Dados do exercício:
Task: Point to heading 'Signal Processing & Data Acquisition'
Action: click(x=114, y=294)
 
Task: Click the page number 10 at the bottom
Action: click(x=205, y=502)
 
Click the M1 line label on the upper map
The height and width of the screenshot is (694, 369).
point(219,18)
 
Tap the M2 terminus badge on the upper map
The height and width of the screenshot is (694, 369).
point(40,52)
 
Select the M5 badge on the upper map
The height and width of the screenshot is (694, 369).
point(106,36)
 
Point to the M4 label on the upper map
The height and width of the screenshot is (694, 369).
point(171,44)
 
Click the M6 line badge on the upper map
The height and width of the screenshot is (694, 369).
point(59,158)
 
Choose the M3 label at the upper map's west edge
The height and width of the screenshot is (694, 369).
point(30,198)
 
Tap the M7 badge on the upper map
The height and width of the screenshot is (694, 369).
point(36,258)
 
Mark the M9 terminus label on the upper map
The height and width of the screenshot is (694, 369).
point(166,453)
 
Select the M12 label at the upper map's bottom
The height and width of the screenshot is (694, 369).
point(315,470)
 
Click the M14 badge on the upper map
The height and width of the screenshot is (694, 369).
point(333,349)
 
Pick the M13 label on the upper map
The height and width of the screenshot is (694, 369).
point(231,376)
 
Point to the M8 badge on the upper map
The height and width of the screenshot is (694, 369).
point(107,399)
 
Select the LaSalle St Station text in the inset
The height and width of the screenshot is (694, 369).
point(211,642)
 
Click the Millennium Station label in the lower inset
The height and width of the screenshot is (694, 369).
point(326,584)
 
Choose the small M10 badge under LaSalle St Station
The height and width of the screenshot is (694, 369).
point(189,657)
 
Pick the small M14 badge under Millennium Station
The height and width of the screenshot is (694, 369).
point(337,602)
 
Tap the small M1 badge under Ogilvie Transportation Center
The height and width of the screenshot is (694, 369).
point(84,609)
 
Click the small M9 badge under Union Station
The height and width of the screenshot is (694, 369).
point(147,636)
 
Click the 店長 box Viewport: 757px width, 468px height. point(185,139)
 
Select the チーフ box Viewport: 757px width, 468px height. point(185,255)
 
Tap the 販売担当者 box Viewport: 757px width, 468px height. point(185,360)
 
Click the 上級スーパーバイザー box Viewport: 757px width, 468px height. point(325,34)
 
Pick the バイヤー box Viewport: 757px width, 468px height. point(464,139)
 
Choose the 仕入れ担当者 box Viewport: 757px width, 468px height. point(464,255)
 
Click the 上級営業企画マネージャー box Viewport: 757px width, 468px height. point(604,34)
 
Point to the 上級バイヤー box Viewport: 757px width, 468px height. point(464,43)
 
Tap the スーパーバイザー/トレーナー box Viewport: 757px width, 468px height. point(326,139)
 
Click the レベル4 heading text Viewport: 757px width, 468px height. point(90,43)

Tarefa escrita: Organize todas as linhas da listagem acima como uma lista JSON de strings, com uma string para cada linha e sem as linhas em branco.

A resposta:
[
  "Task: Point to heading 'Signal Processing & Data Acquisition'",
  "Action: click(x=114, y=294)",
  "Task: Click the page number 10 at the bottom",
  "Action: click(x=205, y=502)",
  "Click the M1 line label on the upper map",
  "The height and width of the screenshot is (694, 369).",
  "point(219,18)",
  "Tap the M2 terminus badge on the upper map",
  "The height and width of the screenshot is (694, 369).",
  "point(40,52)",
  "Select the M5 badge on the upper map",
  "The height and width of the screenshot is (694, 369).",
  "point(106,36)",
  "Point to the M4 label on the upper map",
  "The height and width of the screenshot is (694, 369).",
  "point(171,44)",
  "Click the M6 line badge on the upper map",
  "The height and width of the screenshot is (694, 369).",
  "point(59,158)",
  "Choose the M3 label at the upper map's west edge",
  "The height and width of the screenshot is (694, 369).",
  "point(30,198)",
  "Tap the M7 badge on the upper map",
  "The height and width of the screenshot is (694, 369).",
  "point(36,258)",
  "Mark the M9 terminus label on the upper map",
  "The height and width of the screenshot is (694, 369).",
  "point(166,453)",
  "Select the M12 label at the upper map's bottom",
  "The height and width of the screenshot is (694, 369).",
  "point(315,470)",
  "Click the M14 badge on the upper map",
  "The height and width of the screenshot is (694, 369).",
  "point(333,349)",
  "Pick the M13 label on the upper map",
  "The height and width of the screenshot is (694, 369).",
  "point(231,376)",
  "Point to the M8 badge on the upper map",
  "The height and width of the screenshot is (694, 369).",
  "point(107,399)",
  "Select the LaSalle St Station text in the inset",
  "The height and width of the screenshot is (694, 369).",
  "point(211,642)",
  "Click the Millennium Station label in the lower inset",
  "The height and width of the screenshot is (694, 369).",
  "point(326,584)",
  "Choose the small M10 badge under LaSalle St Station",
  "The height and width of the screenshot is (694, 369).",
  "point(189,657)",
  "Pick the small M14 badge under Millennium Station",
  "The height and width of the screenshot is (694, 369).",
  "point(337,602)",
  "Tap the small M1 badge under Ogilvie Transportation Center",
  "The height and width of the screenshot is (694, 369).",
  "point(84,609)",
  "Click the small M9 badge under Union Station",
  "The height and width of the screenshot is (694, 369).",
  "point(147,636)",
  "Click the 店長 box Viewport: 757px width, 468px height. point(185,139)",
  "Select the チーフ box Viewport: 757px width, 468px height. point(185,255)",
  "Tap the 販売担当者 box Viewport: 757px width, 468px height. point(185,360)",
  "Click the 上級スーパーバイザー box Viewport: 757px width, 468px height. point(325,34)",
  "Pick the バイヤー box Viewport: 757px width, 468px height. point(464,139)",
  "Choose the 仕入れ担当者 box Viewport: 757px width, 468px height. point(464,255)",
  "Click the 上級営業企画マネージャー box Viewport: 757px width, 468px height. point(604,34)",
  "Point to the 上級バイヤー box Viewport: 757px width, 468px height. point(464,43)",
  "Tap the スーパーバイザー/トレーナー box Viewport: 757px width, 468px height. point(326,139)",
  "Click the レベル4 heading text Viewport: 757px width, 468px height. point(90,43)"
]